Exercise: List every dollar amount given in the passage on VNS cost.

Page excerpt:
How Much Does VNS Cost, Relative to Other Treatment Modalities?
In the United States, VNS delivered with the NCP System costs roughly $9200 for the generator and electrode. The surgical and hospital costs for the implantation surgery vary widely and are more difficult to quantify but are less expensive now with the recent trend toward outpatient surgery and local anesthesia. Typically the total charge for the NCP System plus implantation varies from $12,000 to $25,000 (B. Barrett, Cyberonics, personal communication, October 1999). Most federal and private insurance companies reimburse this procedure for treatment of refractory epilepsy. After implantation the cost of the device is minimal, as the battery lasts many years and there is no required maintenance. Adjustments of the VNS settings are done by treating neurologists in their office using the personal computer and attached programming wand.

(Stored records)
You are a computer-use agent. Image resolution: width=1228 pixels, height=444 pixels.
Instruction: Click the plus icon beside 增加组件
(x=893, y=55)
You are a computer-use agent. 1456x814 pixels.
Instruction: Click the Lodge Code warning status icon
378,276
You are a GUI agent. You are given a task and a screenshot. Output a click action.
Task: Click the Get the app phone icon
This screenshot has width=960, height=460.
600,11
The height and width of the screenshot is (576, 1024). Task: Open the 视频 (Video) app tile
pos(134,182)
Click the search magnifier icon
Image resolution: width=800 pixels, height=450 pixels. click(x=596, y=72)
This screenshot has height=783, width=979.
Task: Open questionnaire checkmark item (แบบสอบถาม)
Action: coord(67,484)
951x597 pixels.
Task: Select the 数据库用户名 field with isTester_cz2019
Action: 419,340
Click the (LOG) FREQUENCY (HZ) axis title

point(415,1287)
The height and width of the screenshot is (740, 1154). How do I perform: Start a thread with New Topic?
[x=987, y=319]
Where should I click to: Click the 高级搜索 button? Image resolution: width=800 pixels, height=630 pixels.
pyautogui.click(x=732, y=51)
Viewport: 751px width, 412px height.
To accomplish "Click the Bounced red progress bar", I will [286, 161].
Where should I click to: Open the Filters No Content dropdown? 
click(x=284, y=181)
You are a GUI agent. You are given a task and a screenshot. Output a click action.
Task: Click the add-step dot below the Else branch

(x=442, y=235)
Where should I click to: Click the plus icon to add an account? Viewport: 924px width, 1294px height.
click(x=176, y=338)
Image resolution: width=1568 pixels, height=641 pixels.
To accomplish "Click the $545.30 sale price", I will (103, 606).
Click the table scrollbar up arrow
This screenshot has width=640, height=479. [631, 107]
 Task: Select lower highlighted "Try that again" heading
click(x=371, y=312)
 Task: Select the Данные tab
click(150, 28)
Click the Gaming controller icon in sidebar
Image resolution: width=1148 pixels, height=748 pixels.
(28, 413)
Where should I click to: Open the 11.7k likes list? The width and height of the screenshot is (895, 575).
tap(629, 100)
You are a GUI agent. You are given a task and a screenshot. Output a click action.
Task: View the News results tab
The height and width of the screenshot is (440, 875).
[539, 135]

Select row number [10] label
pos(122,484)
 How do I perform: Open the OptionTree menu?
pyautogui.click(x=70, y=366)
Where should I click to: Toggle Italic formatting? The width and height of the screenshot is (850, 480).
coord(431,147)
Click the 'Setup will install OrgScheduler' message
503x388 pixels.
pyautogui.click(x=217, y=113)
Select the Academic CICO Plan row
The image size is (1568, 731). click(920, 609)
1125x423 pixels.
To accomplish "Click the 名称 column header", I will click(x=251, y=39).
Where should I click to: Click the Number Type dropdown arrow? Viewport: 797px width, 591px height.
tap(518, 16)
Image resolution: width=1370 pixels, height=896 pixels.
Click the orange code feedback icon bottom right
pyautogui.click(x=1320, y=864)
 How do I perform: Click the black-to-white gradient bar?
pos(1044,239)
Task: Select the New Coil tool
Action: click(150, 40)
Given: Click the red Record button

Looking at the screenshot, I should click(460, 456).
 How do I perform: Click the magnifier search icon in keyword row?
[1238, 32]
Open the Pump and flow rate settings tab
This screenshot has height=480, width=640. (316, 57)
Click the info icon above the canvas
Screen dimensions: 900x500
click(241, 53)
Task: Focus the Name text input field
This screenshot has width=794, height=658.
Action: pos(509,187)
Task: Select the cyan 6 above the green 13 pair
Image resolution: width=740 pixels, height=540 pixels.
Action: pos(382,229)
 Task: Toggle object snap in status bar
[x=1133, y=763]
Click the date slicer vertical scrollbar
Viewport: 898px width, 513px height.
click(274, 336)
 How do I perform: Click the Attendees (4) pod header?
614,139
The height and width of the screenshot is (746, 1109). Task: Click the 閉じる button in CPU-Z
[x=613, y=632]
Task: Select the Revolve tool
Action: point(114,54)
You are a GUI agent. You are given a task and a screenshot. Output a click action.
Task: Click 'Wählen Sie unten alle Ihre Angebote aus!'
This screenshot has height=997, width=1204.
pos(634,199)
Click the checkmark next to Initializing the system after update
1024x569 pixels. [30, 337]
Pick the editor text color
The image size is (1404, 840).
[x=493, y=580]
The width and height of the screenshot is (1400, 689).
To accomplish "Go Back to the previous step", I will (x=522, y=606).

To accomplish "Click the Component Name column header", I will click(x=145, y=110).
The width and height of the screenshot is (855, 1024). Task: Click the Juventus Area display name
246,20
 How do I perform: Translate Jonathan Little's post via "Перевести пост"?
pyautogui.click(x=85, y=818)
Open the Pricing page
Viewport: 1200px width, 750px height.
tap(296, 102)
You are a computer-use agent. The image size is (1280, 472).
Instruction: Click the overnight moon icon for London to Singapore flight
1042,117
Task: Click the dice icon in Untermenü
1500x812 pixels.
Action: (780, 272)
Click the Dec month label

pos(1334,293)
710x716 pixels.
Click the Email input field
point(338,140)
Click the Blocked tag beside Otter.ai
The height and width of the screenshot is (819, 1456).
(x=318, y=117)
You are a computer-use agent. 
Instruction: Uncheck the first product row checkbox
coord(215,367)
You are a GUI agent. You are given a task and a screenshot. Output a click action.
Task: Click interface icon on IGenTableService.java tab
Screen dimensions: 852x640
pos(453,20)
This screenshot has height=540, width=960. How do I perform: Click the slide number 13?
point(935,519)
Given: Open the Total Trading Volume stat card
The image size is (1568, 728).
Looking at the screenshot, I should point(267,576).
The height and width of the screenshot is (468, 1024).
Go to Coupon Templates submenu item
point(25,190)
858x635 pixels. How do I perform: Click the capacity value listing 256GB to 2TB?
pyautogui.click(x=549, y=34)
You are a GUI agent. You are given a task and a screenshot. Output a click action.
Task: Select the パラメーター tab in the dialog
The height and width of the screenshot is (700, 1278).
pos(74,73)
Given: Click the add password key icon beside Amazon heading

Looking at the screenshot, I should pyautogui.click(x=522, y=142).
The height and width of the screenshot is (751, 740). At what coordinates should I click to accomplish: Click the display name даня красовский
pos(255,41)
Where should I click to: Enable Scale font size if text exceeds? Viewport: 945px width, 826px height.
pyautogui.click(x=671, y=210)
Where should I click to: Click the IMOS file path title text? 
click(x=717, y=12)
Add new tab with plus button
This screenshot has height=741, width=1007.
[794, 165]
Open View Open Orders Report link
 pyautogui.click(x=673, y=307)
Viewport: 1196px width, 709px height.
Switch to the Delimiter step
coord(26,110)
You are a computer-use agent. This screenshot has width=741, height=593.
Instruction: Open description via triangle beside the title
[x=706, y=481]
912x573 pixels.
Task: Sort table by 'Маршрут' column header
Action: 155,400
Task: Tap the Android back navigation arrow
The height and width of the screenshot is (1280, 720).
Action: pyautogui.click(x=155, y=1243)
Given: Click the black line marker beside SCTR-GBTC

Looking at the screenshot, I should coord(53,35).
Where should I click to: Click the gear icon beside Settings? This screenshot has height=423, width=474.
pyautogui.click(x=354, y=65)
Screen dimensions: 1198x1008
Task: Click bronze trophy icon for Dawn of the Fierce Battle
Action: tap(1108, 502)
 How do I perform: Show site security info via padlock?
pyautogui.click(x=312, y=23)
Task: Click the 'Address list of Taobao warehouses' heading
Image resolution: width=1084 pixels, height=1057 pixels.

Result of this task:
$9200
$12,000
$25,000